The quest for the father then becomes a shared project. Although the father is not found, his adults sons, one of whom is a carpenter are. One of the last images is of Josué sleeping between his brothers. Dora in the dead of night unheard, and unseen, applies make up to her face, changes into the blue dress that Josué bought her and leaves for a new life – in tears: ‘You deserve much more than I can give you”.

The narration and mise-en-scene, including the music the superb acting and especially the little boy character are extremely effective and seductive. The awards and audience reactions vouch for this. But the film as a melodrama lacks psychological depth and presents a male view of the world. In a wide context of the representation of the old woman in feature films we find that in one film the two prevalent stereotypes of the old woman are reinforced: the nasty old witch is transformed into a self sacrificing mother.

Of course as Salles declares in an interview “With Central Station, the story was basically about the recuperation of one’s identity and also, an investigation into the country’s identity. In Portuguese, the words for father (pai) and country (pais) are almost the same. So the search for a father in Central Station is also a search for a country”. (Salles, guardian.co.uk)

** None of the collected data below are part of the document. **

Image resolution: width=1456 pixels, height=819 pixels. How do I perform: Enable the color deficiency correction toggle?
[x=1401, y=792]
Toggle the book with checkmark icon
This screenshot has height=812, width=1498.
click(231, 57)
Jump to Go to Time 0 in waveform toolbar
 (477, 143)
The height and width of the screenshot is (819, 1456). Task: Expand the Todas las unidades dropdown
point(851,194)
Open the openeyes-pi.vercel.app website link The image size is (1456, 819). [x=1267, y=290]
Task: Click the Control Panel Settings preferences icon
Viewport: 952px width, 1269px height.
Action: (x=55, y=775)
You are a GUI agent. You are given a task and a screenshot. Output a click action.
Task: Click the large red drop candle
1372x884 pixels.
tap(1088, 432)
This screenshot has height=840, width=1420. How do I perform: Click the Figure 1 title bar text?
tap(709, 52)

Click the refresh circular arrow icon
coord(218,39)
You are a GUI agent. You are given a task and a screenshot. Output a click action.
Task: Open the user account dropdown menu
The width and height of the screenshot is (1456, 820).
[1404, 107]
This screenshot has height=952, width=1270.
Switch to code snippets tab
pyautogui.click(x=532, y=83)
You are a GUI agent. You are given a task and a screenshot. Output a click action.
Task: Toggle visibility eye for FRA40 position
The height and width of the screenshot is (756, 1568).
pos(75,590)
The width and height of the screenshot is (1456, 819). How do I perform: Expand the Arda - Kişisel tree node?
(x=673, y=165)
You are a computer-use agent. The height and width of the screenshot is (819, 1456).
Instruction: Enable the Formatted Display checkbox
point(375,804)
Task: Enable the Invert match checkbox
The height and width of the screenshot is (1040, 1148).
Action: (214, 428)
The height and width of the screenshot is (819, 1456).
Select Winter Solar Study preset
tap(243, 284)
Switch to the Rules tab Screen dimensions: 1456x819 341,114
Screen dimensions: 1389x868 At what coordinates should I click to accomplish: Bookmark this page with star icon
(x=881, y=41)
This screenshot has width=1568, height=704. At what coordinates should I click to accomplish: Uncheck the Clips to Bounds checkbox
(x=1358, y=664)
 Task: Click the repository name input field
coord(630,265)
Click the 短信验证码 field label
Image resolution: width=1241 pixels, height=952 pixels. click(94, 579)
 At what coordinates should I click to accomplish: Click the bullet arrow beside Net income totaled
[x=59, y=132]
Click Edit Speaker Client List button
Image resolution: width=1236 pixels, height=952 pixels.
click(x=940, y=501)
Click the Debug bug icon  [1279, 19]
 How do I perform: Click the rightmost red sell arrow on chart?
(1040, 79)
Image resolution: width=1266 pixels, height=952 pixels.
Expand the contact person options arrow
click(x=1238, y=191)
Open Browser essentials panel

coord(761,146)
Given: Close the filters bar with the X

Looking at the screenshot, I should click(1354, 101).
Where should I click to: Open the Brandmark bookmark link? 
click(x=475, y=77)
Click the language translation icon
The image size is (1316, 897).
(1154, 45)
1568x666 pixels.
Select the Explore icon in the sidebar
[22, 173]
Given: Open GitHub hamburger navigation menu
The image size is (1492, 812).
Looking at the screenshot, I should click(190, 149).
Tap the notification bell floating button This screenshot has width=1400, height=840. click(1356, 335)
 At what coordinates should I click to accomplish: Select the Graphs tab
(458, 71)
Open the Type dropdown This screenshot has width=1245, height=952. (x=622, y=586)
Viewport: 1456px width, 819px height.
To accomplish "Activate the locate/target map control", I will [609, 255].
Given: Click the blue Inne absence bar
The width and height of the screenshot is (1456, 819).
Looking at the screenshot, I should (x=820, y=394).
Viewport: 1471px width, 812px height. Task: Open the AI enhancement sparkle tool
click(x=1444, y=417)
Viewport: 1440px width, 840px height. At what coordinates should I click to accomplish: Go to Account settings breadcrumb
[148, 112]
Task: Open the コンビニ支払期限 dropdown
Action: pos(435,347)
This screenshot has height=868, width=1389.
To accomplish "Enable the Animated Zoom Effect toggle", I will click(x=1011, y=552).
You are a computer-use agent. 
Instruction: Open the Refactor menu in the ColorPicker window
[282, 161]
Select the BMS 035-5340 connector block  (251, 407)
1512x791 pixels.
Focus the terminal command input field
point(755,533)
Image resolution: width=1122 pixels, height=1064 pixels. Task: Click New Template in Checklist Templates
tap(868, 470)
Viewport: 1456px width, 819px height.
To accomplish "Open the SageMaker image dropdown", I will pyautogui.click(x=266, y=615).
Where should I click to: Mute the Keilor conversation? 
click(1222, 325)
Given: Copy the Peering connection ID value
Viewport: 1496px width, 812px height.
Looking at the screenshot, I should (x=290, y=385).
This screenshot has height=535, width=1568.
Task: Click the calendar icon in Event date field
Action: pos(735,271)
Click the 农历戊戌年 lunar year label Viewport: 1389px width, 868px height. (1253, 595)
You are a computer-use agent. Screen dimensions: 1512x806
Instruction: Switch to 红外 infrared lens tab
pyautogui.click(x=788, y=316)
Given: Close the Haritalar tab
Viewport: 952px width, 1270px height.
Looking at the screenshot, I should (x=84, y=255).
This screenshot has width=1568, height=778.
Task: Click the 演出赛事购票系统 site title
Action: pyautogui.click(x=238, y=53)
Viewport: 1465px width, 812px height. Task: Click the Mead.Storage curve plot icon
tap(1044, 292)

It is not unusual for the old woman to be a metaphor for a country (The Mother, Tatie Danielle ) and we can see Dora as the Old Brazil changing to New Brazil. This is very well expressed in the cinematography. The contrast between the corrupt city and the country is expressed by the change of colour palette from dull browns to vivid natural colours. The focus is claustrophobic in Rio, but deep during the journey. Finally the two letter writing scenes, generalise the change. In Rio, Dora is hard hearted and cynical, money oriented. Her clients are unhappy and miserable, they complain and blame their correspondents. In Bom Jesu de Norte, Dora is reborn and her clients are happy healthy-looking people giving thanks for their good fortune.

Alas there seem to be no place for women in the New Brazil and the only identity that Dora recuperates is that of self sacrificing mother.

About rinaross

Born in 1935. MA in Film and Television Studies at the University of Westminster 1998. Studying the representation of older women in film since then.